Tough economic conditions are pushing consumers with large debt loads to the wall but quick action to deal with mounting debts can save substantial sums of money and even prevent sequestration.
Berry Everitt, CEO of the Chas Everitt International property group, says homeowners who cannot service their home loans are advised to be proactive and to try to manage the process of getting out of debt rather than to stick their heads in the sand and hope that problems will resolve themselves.
"The first step should be to contact the lending institution to arrange for alternative repayment programmes, such as extending the duration of the bond, say from 20 years to 30 years. Although it will add to the total amount of interest, it will lower the monthly repayments.

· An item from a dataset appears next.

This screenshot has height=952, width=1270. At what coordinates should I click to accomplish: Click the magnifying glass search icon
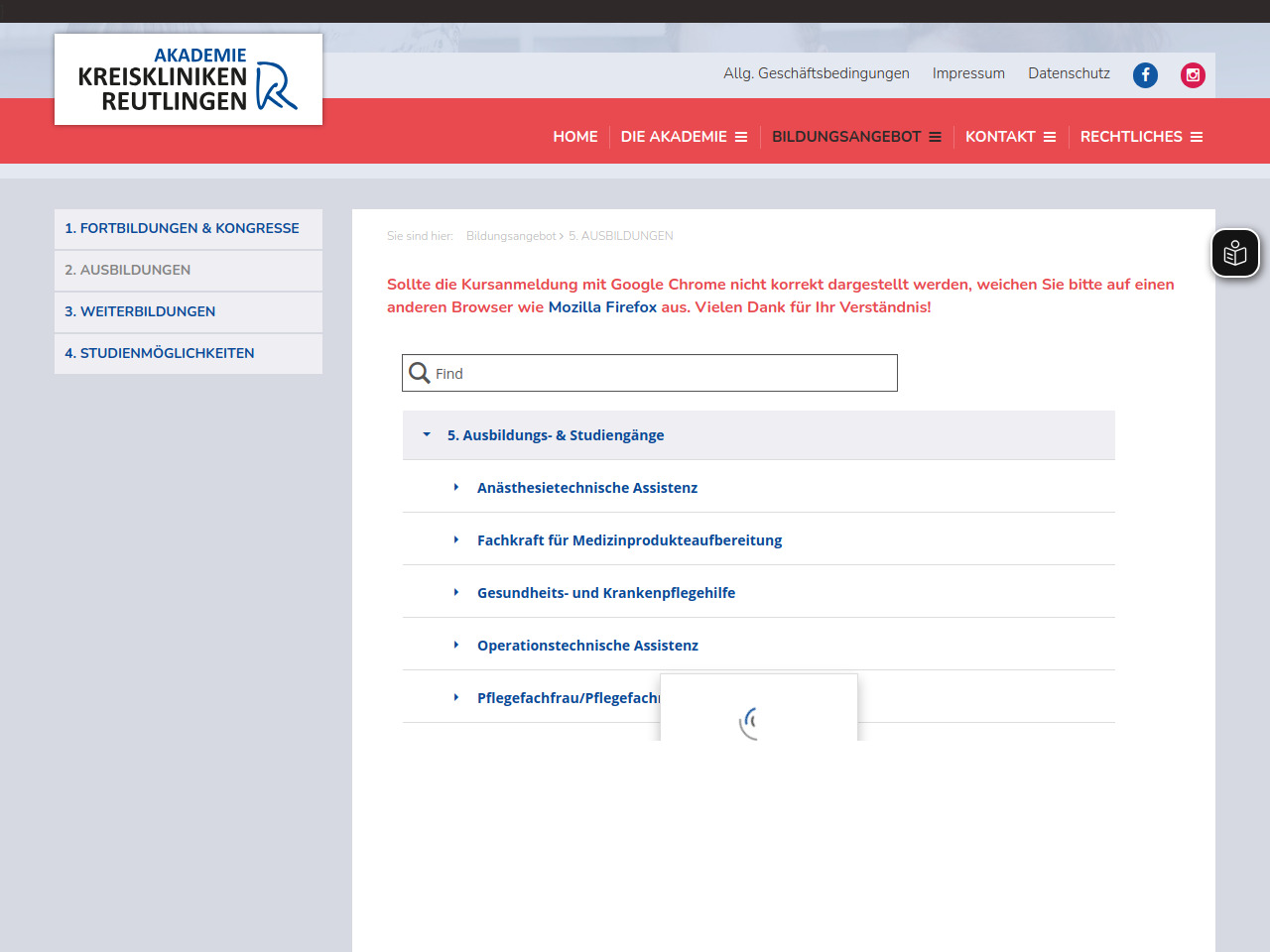tap(420, 373)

"If this is not feasible and you must sell your property, it is - once again - a better plan to manage the process instead of waiting for a bank to sell it on auction. However, you should not try to save money by selecting the agent who charges the lowest commission fees."
Writing in the Property Signposts newsletter, he says sellers should keep in mind that you mostly get what you pay for and that an agent who stands to earn a normal commission is likely to work much harder at selling your property than an agent who stands to earn a discounted commission.
"In distressed circumstances, its is imperative to sell as soon as possible at a realistic price, for the simple reason that debts keep mounting the longer it takes to sell the property.
"And experienced and professional agents will have extensive backup and access to referral systems to help achieve a quicker sale. It is better to pay for professional services and sell quickly than to save commission on a house that may languish in the market for several months while your debts keep growing."